[c-nsp] 3560 cpu load question

Peter Rathlev peter at rathlev.dk
Fri May 22 05:49:12 EDT 2009


On Thu, 2009-05-21 at 16:20 -0700, Cord MacLeod wrote:
> It sits in the middle of a network.  Below are layer 2 2960 switches  
> at the top of rack which the machines plug in to.  Above are routers  
> announcing BGP default at it in the confederation.  The machines use  
> the 3560 to traverse vlans, it is also the root switch in spanning  
> tree and has around 110 inbound acls applied on the interface leading  
> to the edge routers.  As far as STP is concerned, the topology never  
> changes so we can rule out convergence.
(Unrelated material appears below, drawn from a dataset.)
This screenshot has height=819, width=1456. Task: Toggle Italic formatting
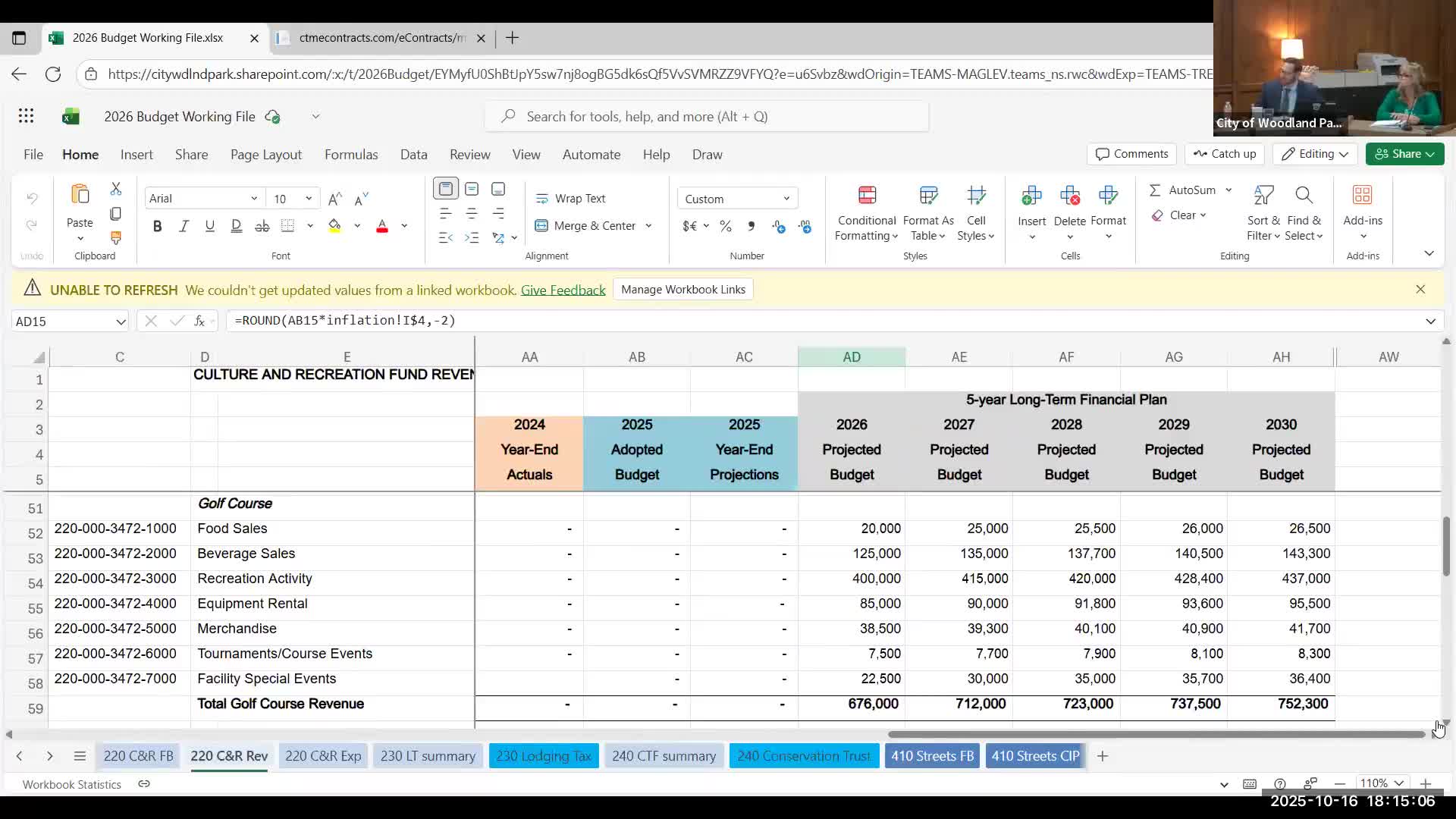[184, 226]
Would this switch happen to have a L3 interface in a VLAN with other
hosts? Broadcasts are always sent to the CPU, so user traffic then might
cause spikes.

> That's every function the switch is performing.  These spikes are  
> abnormal spikes, and they do not show up on my graphs, nor can I find  
> the process causing them.  There is no correlation I find between the  
> CPU spikes and any network traffic.

Strange. What are the graphs graphing? Maybe the 5 min avg. every 5
minutes? That would explain why spikes couldn't be seen there at least.
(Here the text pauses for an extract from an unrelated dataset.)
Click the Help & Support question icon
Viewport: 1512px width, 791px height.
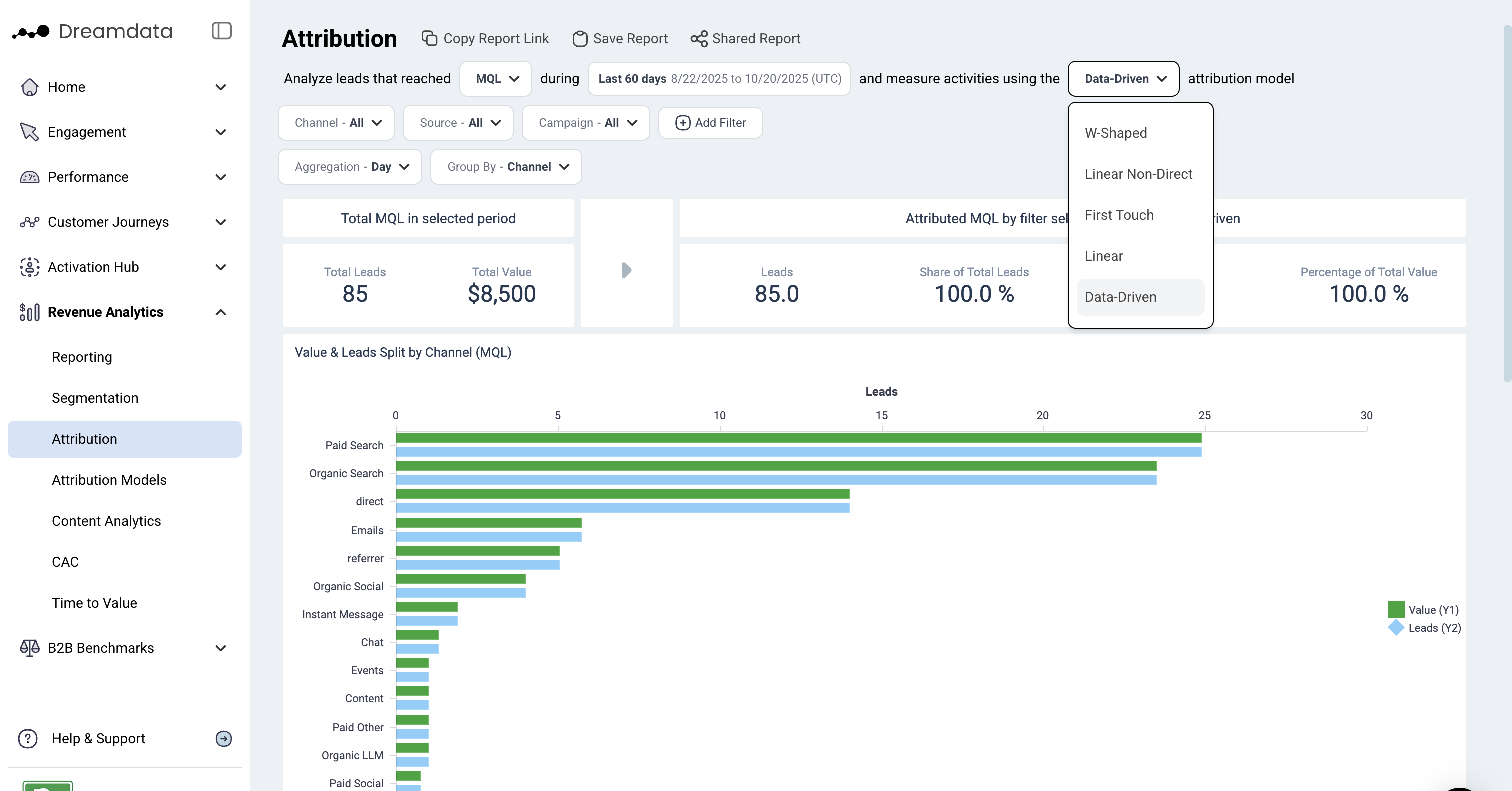(x=28, y=739)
You can setup rmon to alert you specifically when the CPU load exceeds
some threshold:

rmon event 1 trap SecretCommunity description "Rising Event for busyPer" owner admin
rmon event 2 trap SecretCommunity description "Falling Event for busyPer" owner admin
rmon alarm 1 lsystem.56.0 60 absolute rising-threshold 90 1 falling-threshold 70 2 owner admin

With EEM or a script on the trap receiver you could extract the process
table at exactly the moment the CPU spikes occur.